### Task requirements:
Word for word, reproduce each entry.

########################################

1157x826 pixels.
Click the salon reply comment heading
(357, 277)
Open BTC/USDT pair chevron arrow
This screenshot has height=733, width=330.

########################################

### Response to this exercise:
1157x826 pixels.
Click the salon reply comment heading
(357, 277)
Open BTC/USDT pair chevron arrow
This screenshot has height=733, width=330.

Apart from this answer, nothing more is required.